### DATA:
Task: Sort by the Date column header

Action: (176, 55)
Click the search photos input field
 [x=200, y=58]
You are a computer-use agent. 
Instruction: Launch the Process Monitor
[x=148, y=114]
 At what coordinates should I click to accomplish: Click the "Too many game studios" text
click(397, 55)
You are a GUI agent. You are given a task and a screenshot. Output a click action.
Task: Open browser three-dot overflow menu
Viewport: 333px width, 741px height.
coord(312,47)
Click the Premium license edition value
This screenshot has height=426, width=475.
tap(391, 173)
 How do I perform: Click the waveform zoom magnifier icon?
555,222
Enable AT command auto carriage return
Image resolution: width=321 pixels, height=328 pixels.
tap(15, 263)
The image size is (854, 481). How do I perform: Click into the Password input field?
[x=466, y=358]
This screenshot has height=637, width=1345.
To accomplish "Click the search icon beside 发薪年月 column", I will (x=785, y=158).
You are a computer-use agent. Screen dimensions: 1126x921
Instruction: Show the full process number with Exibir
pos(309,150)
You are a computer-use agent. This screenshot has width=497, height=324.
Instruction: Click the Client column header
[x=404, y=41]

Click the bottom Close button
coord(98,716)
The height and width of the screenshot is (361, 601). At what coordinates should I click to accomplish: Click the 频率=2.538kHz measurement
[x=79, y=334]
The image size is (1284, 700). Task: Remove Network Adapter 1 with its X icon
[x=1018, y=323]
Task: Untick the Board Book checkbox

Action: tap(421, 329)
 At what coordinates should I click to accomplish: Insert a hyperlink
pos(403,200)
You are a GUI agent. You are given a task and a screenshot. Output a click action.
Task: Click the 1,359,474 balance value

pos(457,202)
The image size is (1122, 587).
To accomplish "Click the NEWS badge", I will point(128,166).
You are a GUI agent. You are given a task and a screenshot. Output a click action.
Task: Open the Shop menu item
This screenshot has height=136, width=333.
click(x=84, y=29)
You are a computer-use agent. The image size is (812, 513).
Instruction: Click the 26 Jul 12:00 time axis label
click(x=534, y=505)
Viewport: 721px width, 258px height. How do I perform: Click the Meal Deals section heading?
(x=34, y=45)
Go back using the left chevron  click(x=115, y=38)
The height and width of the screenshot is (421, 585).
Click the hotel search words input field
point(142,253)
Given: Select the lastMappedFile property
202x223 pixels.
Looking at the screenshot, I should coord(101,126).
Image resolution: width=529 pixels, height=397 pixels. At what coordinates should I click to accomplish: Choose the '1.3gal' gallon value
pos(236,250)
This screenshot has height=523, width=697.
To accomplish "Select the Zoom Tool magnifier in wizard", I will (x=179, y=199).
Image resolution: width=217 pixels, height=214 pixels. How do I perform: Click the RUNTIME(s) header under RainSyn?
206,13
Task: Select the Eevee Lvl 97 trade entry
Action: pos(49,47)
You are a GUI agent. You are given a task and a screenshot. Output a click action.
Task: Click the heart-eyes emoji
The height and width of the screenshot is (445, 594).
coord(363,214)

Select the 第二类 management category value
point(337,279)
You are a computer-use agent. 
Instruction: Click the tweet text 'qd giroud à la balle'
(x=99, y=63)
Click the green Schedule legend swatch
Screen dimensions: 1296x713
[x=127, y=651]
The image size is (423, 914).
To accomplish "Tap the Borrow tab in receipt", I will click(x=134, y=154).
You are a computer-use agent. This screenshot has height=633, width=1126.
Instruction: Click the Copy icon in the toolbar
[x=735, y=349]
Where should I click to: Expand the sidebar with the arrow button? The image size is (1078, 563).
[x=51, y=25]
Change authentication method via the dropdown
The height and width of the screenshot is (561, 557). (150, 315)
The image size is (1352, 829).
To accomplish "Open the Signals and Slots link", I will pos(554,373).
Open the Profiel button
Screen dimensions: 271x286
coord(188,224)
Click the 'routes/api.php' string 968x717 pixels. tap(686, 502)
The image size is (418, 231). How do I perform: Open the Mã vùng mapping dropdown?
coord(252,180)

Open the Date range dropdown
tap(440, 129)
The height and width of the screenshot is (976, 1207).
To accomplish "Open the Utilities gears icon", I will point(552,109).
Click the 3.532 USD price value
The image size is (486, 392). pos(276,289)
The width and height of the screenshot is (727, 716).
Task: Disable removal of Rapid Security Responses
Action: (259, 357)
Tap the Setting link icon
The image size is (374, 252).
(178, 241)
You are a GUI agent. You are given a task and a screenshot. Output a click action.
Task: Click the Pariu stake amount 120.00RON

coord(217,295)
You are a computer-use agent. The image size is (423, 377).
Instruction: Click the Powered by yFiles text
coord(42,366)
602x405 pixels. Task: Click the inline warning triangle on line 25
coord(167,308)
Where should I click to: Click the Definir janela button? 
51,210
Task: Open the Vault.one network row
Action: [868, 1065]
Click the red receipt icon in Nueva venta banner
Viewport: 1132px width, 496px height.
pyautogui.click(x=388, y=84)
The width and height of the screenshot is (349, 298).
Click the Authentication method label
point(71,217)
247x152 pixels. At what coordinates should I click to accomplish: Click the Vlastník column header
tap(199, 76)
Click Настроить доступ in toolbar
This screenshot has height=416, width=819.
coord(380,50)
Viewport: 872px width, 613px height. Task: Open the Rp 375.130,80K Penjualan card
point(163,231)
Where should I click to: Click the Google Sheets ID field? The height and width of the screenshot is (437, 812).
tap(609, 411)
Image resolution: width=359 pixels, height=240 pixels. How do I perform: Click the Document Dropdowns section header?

### WHAT THE TASK REQUIRES:
Would you give the data above again, exactly as written?

### TASK OUTPUT:
Task: Sort by the Date column header

Action: (176, 55)
Click the search photos input field
 [x=200, y=58]
You are a computer-use agent. 
Instruction: Launch the Process Monitor
[x=148, y=114]
 At what coordinates should I click to accomplish: Click the "Too many game studios" text
click(397, 55)
You are a GUI agent. You are given a task and a screenshot. Output a click action.
Task: Open browser three-dot overflow menu
Viewport: 333px width, 741px height.
coord(312,47)
Click the Premium license edition value
This screenshot has height=426, width=475.
tap(391, 173)
 How do I perform: Click the waveform zoom magnifier icon?
555,222
Enable AT command auto carriage return
Image resolution: width=321 pixels, height=328 pixels.
tap(15, 263)
The image size is (854, 481). How do I perform: Click into the Password input field?
[x=466, y=358]
This screenshot has height=637, width=1345.
To accomplish "Click the search icon beside 发薪年月 column", I will (x=785, y=158).
You are a computer-use agent. Screen dimensions: 1126x921
Instruction: Show the full process number with Exibir
pos(309,150)
You are a computer-use agent. This screenshot has width=497, height=324.
Instruction: Click the Client column header
[x=404, y=41]

Click the bottom Close button
coord(98,716)
The height and width of the screenshot is (361, 601). At what coordinates should I click to accomplish: Click the 频率=2.538kHz measurement
[x=79, y=334]
The image size is (1284, 700). Task: Remove Network Adapter 1 with its X icon
[x=1018, y=323]
Task: Untick the Board Book checkbox

Action: tap(421, 329)
 At what coordinates should I click to accomplish: Insert a hyperlink
pos(403,200)
You are a GUI agent. You are given a task and a screenshot. Output a click action.
Task: Click the 1,359,474 balance value

pos(457,202)
The image size is (1122, 587).
To accomplish "Click the NEWS badge", I will point(128,166).
You are a GUI agent. You are given a task and a screenshot. Output a click action.
Task: Open the Shop menu item
This screenshot has height=136, width=333.
click(x=84, y=29)
You are a computer-use agent. The image size is (812, 513).
Instruction: Click the 26 Jul 12:00 time axis label
click(x=534, y=505)
Viewport: 721px width, 258px height. How do I perform: Click the Meal Deals section heading?
(x=34, y=45)
Go back using the left chevron  click(x=115, y=38)
The height and width of the screenshot is (421, 585).
Click the hotel search words input field
point(142,253)
Given: Select the lastMappedFile property
202x223 pixels.
Looking at the screenshot, I should coord(101,126).
Image resolution: width=529 pixels, height=397 pixels. At what coordinates should I click to accomplish: Choose the '1.3gal' gallon value
pos(236,250)
This screenshot has height=523, width=697.
To accomplish "Select the Zoom Tool magnifier in wizard", I will (x=179, y=199).
Image resolution: width=217 pixels, height=214 pixels. How do I perform: Click the RUNTIME(s) header under RainSyn?
206,13
Task: Select the Eevee Lvl 97 trade entry
Action: pos(49,47)
You are a GUI agent. You are given a task and a screenshot. Output a click action.
Task: Click the heart-eyes emoji
The height and width of the screenshot is (445, 594).
coord(363,214)

Select the 第二类 management category value
point(337,279)
You are a computer-use agent. 
Instruction: Click the tweet text 'qd giroud à la balle'
(x=99, y=63)
Click the green Schedule legend swatch
Screen dimensions: 1296x713
[x=127, y=651]
The image size is (423, 914).
To accomplish "Tap the Borrow tab in receipt", I will click(x=134, y=154).
You are a computer-use agent. This screenshot has height=633, width=1126.
Instruction: Click the Copy icon in the toolbar
[x=735, y=349]
Where should I click to: Expand the sidebar with the arrow button? The image size is (1078, 563).
[x=51, y=25]
Change authentication method via the dropdown
The height and width of the screenshot is (561, 557). (150, 315)
The image size is (1352, 829).
To accomplish "Open the Signals and Slots link", I will pos(554,373).
Open the Profiel button
Screen dimensions: 271x286
coord(188,224)
Click the 'routes/api.php' string 968x717 pixels. tap(686, 502)
The image size is (418, 231). How do I perform: Open the Mã vùng mapping dropdown?
coord(252,180)

Open the Date range dropdown
tap(440, 129)
The height and width of the screenshot is (976, 1207).
To accomplish "Open the Utilities gears icon", I will point(552,109).
Click the 3.532 USD price value
The image size is (486, 392). pos(276,289)
The width and height of the screenshot is (727, 716).
Task: Disable removal of Rapid Security Responses
Action: (259, 357)
Tap the Setting link icon
The image size is (374, 252).
(178, 241)
You are a GUI agent. You are given a task and a screenshot. Output a click action.
Task: Click the Pariu stake amount 120.00RON

coord(217,295)
You are a computer-use agent. The image size is (423, 377).
Instruction: Click the Powered by yFiles text
coord(42,366)
602x405 pixels. Task: Click the inline warning triangle on line 25
coord(167,308)
Where should I click to: Click the Definir janela button? 
51,210
Task: Open the Vault.one network row
Action: [868, 1065]
Click the red receipt icon in Nueva venta banner
Viewport: 1132px width, 496px height.
pyautogui.click(x=388, y=84)
The width and height of the screenshot is (349, 298).
Click the Authentication method label
point(71,217)
247x152 pixels. At what coordinates should I click to accomplish: Click the Vlastník column header
tap(199, 76)
Click Настроить доступ in toolbar
This screenshot has height=416, width=819.
coord(380,50)
Viewport: 872px width, 613px height. Task: Open the Rp 375.130,80K Penjualan card
point(163,231)
Where should I click to: Click the Google Sheets ID field? The height and width of the screenshot is (437, 812).
tap(609, 411)
Image resolution: width=359 pixels, height=240 pixels. How do I perform: Click the Document Dropdowns section header?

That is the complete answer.